Items listed in a dataset =>
%%
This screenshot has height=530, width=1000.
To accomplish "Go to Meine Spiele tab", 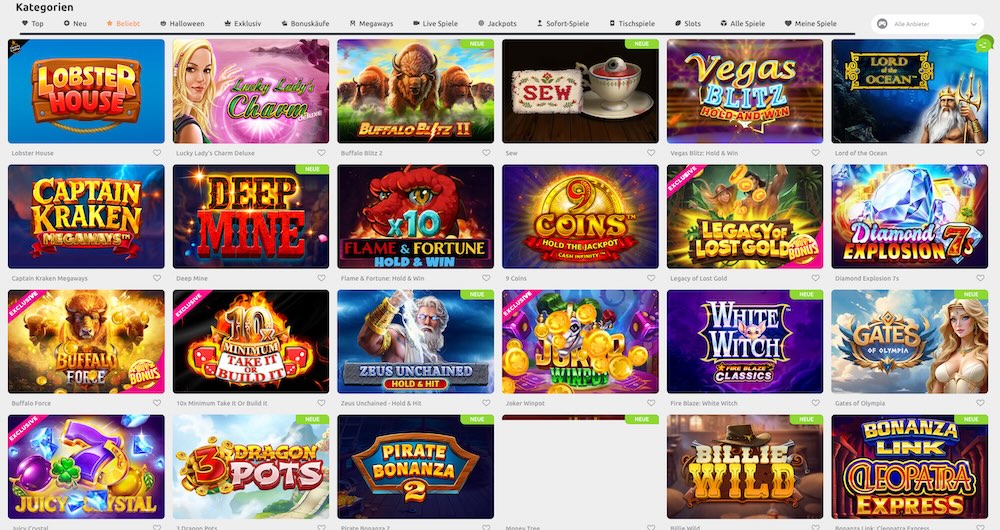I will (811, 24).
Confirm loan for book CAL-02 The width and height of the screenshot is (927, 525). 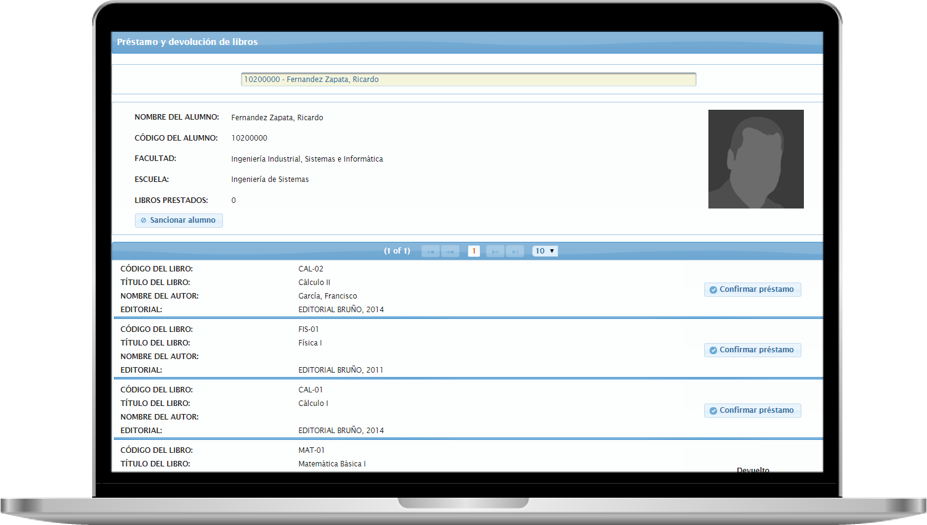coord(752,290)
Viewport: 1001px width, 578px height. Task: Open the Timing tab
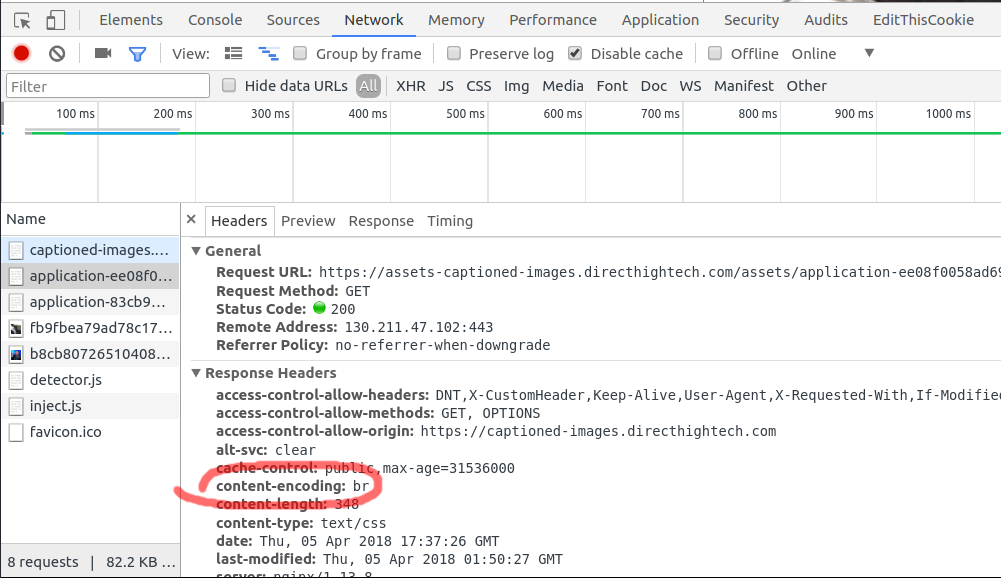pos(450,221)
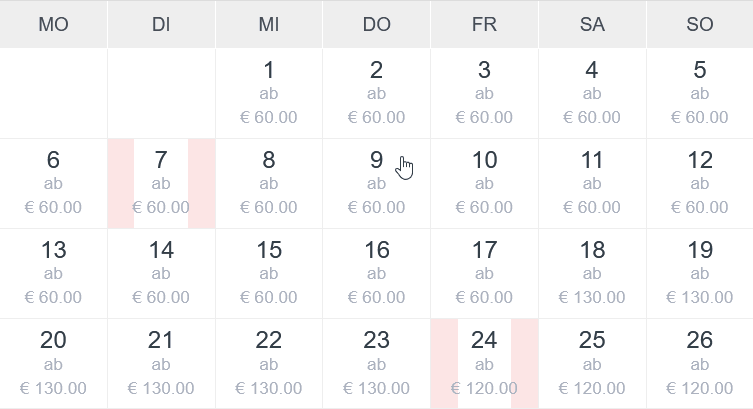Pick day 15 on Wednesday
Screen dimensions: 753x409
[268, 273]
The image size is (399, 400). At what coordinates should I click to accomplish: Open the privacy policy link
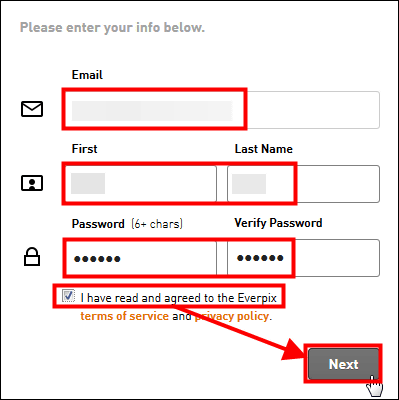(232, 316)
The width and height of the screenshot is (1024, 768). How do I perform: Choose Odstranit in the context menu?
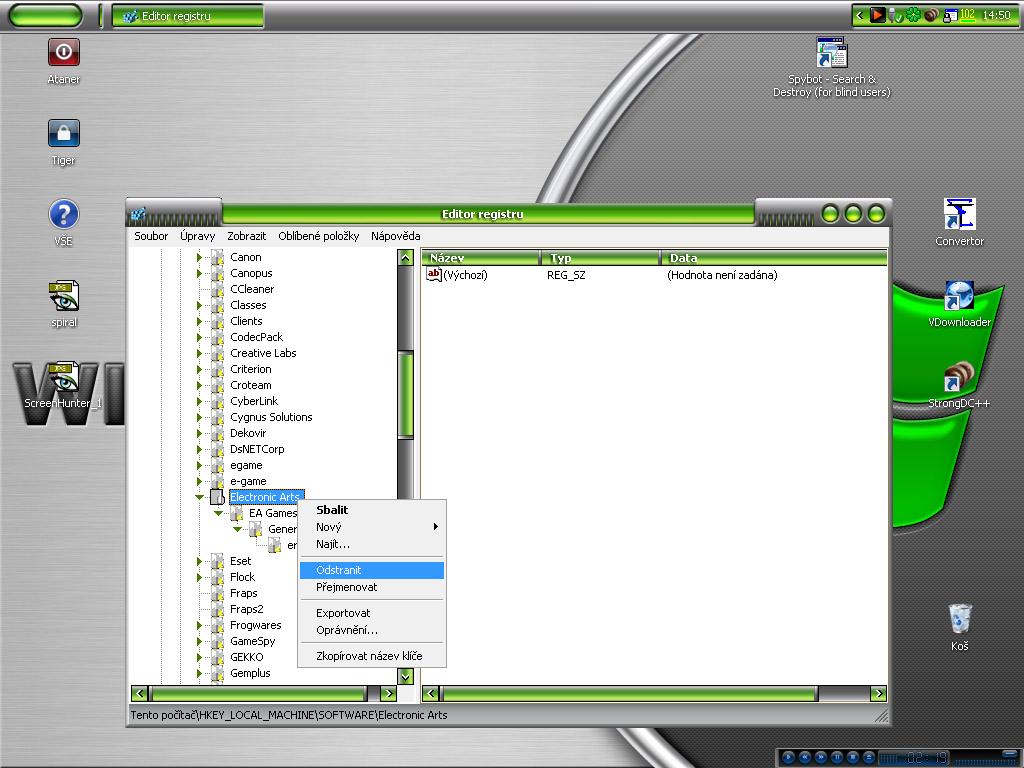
%%
WHAT THIS TASK INVOLVES =>
Reproduce only the lines from the line that holds "The image size" through the end of the records, exactly as they stand, both ends included and pictures excluded.

TASK OUTPUT =>
The image size is (399, 400). At what coordinates should I click to accomplish: Open the privacy policy link
(232, 316)
The width and height of the screenshot is (1024, 768). How do I perform: Choose Odstranit in the context menu?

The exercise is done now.